Using cloud services like ChatGPT and Claude, there’s always one nagging concern: sending my code to external servers.

Personal projects, fine. But working with client code or company-confidential material? That’s uncomfortable. “We don’t use your data for training,” they say. But still.

So I decided to try running LLMs locally. Ollama seemed like the simplest option for installation and model management.

Setup Is Dead Simple

# macOS
brew install ollama

# Start the service
ollama serve

# Download and run a model
ollama run llama3.1

That’s it. Three lines and you have a local LLM running. No Docker configuration, no GPU driver hassle.

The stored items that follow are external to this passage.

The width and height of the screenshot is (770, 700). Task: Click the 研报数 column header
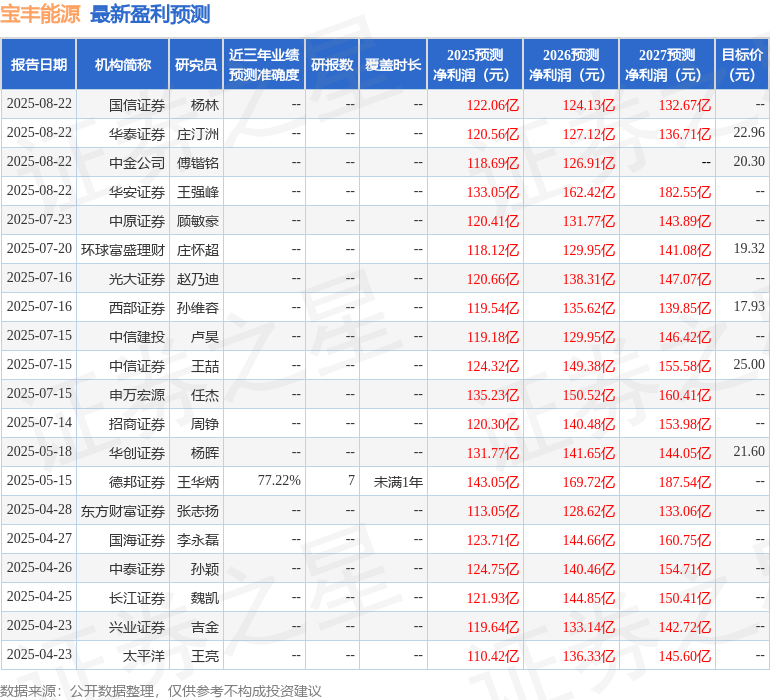pos(331,65)
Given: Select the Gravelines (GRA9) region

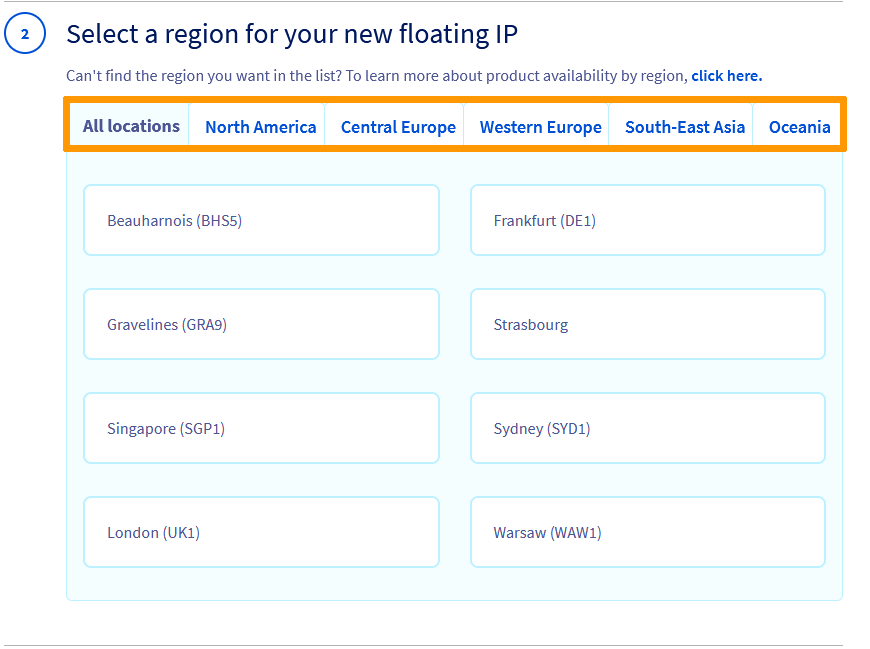Looking at the screenshot, I should [261, 324].
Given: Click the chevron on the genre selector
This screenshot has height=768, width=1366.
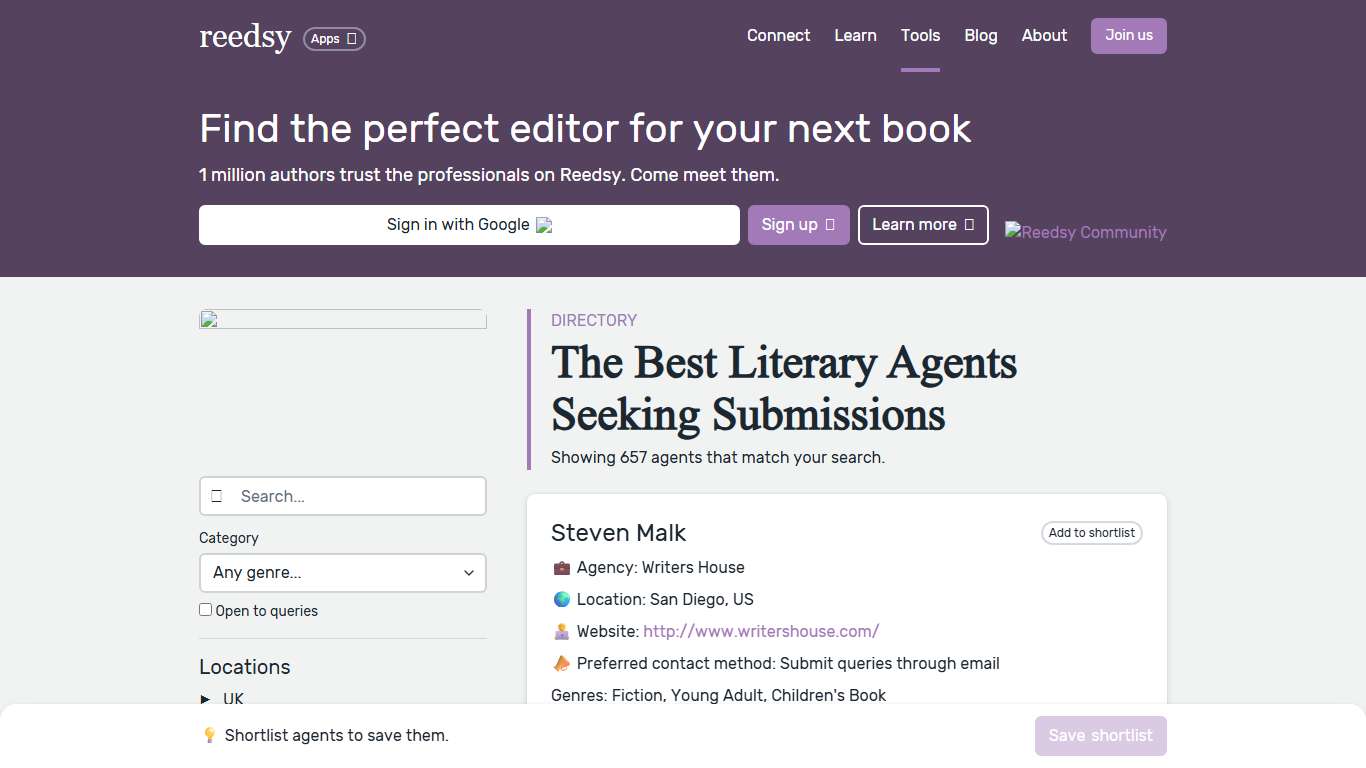Looking at the screenshot, I should tap(468, 572).
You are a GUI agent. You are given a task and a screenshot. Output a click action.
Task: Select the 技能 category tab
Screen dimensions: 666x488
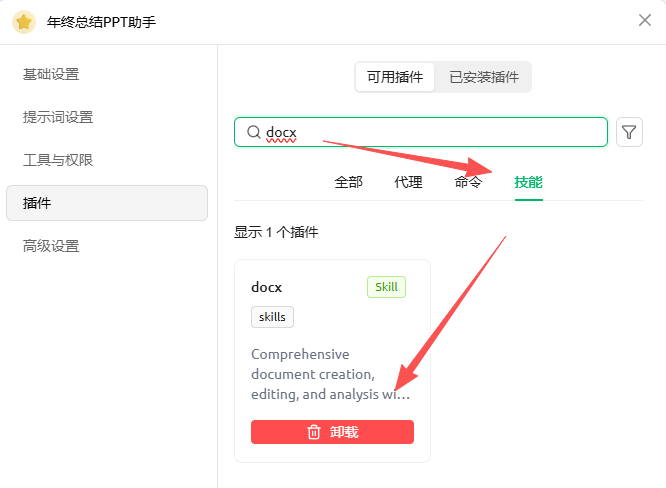click(529, 182)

The model library is solid too. Llama 3.1, CodeLlama, Mistral, Gemma — open-source models downloadable with a single ollama pull.

Real-World Usage

Code assistance — Tried CodeLlama. Simple function generation and code explanation work fine. But complex refactoring or architecture-level suggestions fall well short of GPT-4 or Claude.

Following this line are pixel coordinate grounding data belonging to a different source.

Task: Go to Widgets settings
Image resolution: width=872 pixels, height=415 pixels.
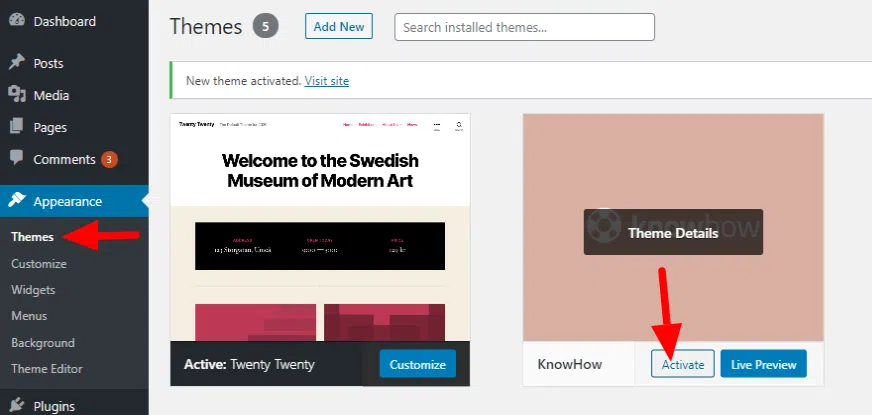Action: 33,290
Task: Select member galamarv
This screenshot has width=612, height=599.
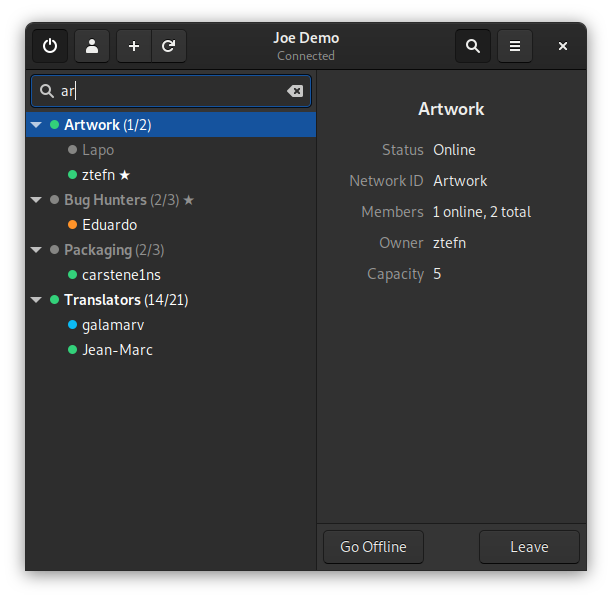Action: pos(114,325)
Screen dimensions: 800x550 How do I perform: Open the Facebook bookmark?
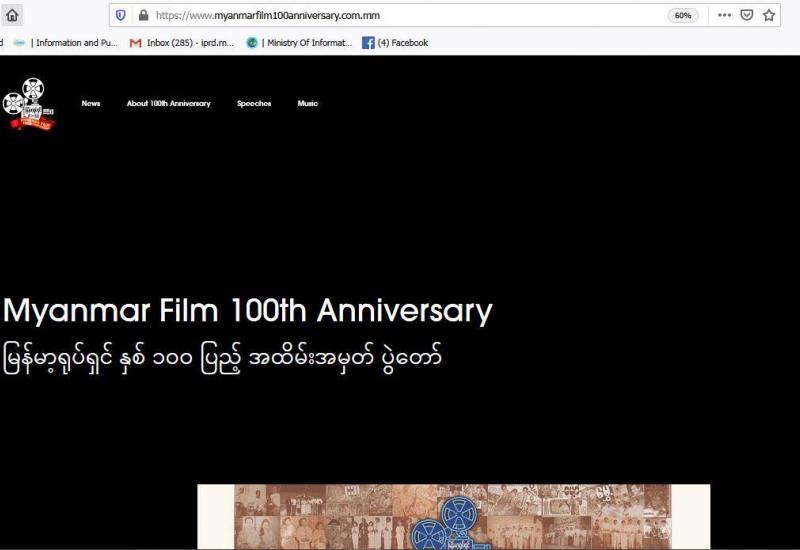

Document summarization — Used Llama 3.1 for summarization. English documents came out decent. Non-English languages are noticeably weaker compared to cloud models.

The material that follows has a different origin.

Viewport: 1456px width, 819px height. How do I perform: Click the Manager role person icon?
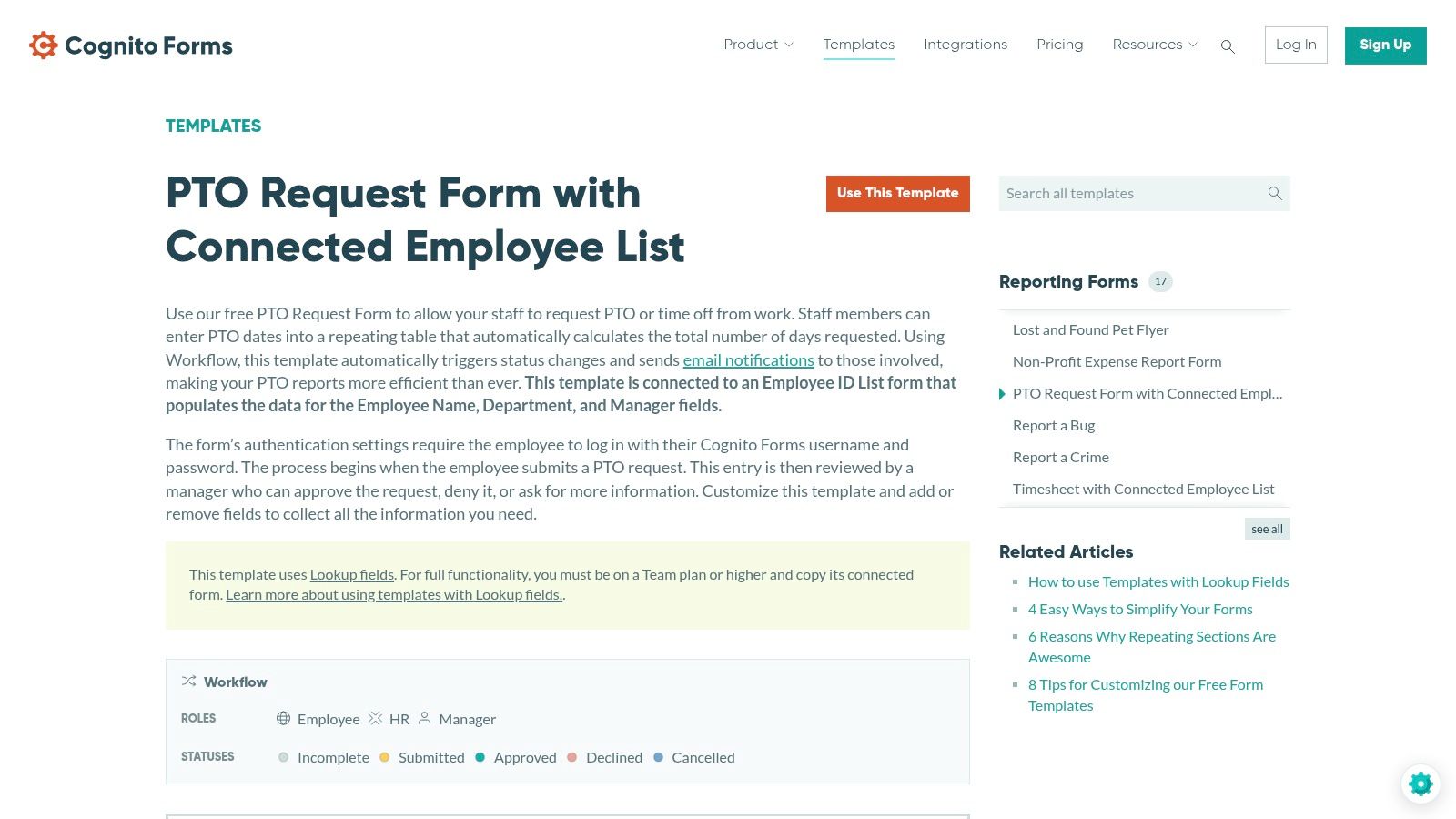click(x=424, y=719)
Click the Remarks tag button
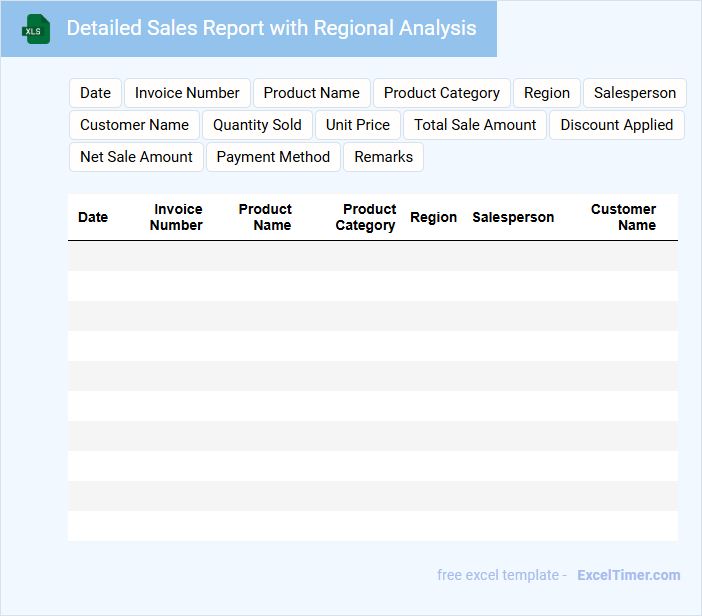The height and width of the screenshot is (616, 702). pyautogui.click(x=383, y=157)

Speed — Ran it on an M4 Mac Mini. 7B models have acceptable speed. But 70B-class models generate tokens too slowly to be practical. GPU memory is the bottleneck.

My Conclusion

After trying various configurations, here’s where I landed:

Local LLM works well for:

Security-sensitive environments (proprietary code, confidential documents)
Offline usage requirements
Simple repetitive tasks (format conversion, basic classification)
Reducing API costs

Cloud LLM wins for:

Complex reasoning tasks
Non-English language processing
Access to current knowledge
Long context handling

The conclusion is the predictable “it depends on the use case,” but actually using both clarified exactly where that boundary sits. Local LLMs don’t replace cloud LLMs — they complement them.

For daily work, Claude and GPT remain the primary tools, with Ollama reserved for security-sensitive tasks. Open-source models are improving rapidly, so this could change — but that’s where things stand today.